Overview / Discussion

This pertains to stability of reinforced masonry subject to compression and flexure. Now when I first started to post about this subject I was a bit confused as I started digging into the code. Here’s what I mean. In my experience it seems that most engineers Most of us are used to some sort of moment magnifier when axial and moment forces are present such as in ACI 318 and AISC’s Steel Construction Manual. However, when we are designing masonry with ASD provisions we do not seem to find this when we read through the reinforced masonry section of ACI 530 (section 2.3.2 in the ’05 code). We don’t seem to find any adjustment or magnifier for second order / slenderness effects. This had confused me for sometime. I was setting up calculations using force equilibrium and compatibility equations similar to reinforced concrete (Only instead of an approximate rectangular stress block a triangular shape is used assuming a linear elastic stress distribution). Then in the analysis of the section you can directly solve for or iterate to find the location of the neutral axis. Well in doing this you are checking that the masonry is not crushing and also checking that there is adequate tension strength in the steel reinforcement, both of these are what I would say are ‘material’ checks. Meaning that you are checking the capacity of the local material not the overall member which may have less of a capacity due to buckling (stability check). You may say that there is a check for buckling, and that would be true. The required axial force vs the allowed axial force (eqn 2-17 and 2-18 in Ref 1). This however does not account for any moment which may be present. This to me did not seem right as there was no interaction in these equations for axial, moment and buckling. So I dug a little deeper and here is what I found.

Some Quick Background To Clarify My Point

I just want to provide some comparison and clarity for what I am referring to when I’m talking about second order / slenderness / stability effects. These effects are the results of the axial force and the deflection of the member which create ‘secondary’ moments. We can account for these effects in a number of approximate ways. If we go back to Timoshenko’s Theory of Elastic Stability we see that we can account (approximately) this additional bending moment by multiplying the first order moment, M by where is the required axial force as found from the results of a first order analysis and is the critical buckling load. We find this amplification in a number of design manuals – AISC 9th edition for a member subject to combined forces. However this formula was removed from the ‘design side’ of the AISC equations and is now found in the ‘analysis side’ in the form of B1 (see chapter c of the AISC 13th edition). This is also found in ACI 318 in the moment magnification procedure. We even find it in the strength design section of the ACI 530 (ref 1). However the procedure if for slender walls and differs from the ACI and AISC approach. In ACI 530 the deflection due to the applied loads is found, then the moment due to axial is found which causes additional deflection. The process is repeated with the new moments until successive trial results in less than 2% error (convergence).
Knowing this now and then reading through Ref 1 ASD design for reinforced masonry we start to think ‘hey something seems to be missing’. Well it is, sorta. Lets take a look.

Design – ASD

UPDATE – this was my first attempt to reason that there was some sort of provision in the code that was considering stability, but ultimately I was wrong. I am leaving this in, for reference.

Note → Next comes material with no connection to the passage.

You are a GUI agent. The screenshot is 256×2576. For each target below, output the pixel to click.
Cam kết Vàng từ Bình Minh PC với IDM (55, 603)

Whether you are designing reinforced masonry or unreinforced masonry you basically are going back to the unreinforced masonry equations anyway so lets look at reinforced masonry.

————————————————————————————————————————-

1. Reinforced Masonry
   1. Members must satisfy a buckling check given by eqn 2-17 or 2-18 in Ref 1, depending on the h/r ratio.
      1. This is basically a pure axial buckling check, no secondary moments
   2. “The compressive stress in the masonry due to flexure or due to flexure in combination with axial load shall not exceed f’m/3 ”
      1. This is what I was referring to as more of a ‘local’ material failure check as stability does not come into play with these equations.
   3. “The axial load component fa does NOT exceed the allowable stress Fa given in section 2.2.3.1” of Ref 1 which is the unreinforced masonry allowable compressive stress section
      1. Notice that you are only checking the axial stress component not the combined stress.
      2. This is ultimately where stability is check but it is not obvious at first. So we look further.
2. Unreinforced Masonry (section 2.2.3 in Ref 1)
   1. fa/Fa + fb/Fb < 1
      1. Unity check
   2. P<1/4 Pe
      1. Where Pe is simply a buckling equation limit to safegaurd against a premature stability failure caused by eccentricity of an applied axial load. Therefore in equation 2-15 (Ref 1) e is the actual eccentricity of the applied load (min value typically = 0.1t) not M/P where M is caused by other than eccentric load.
      2. Does this e consider deflection?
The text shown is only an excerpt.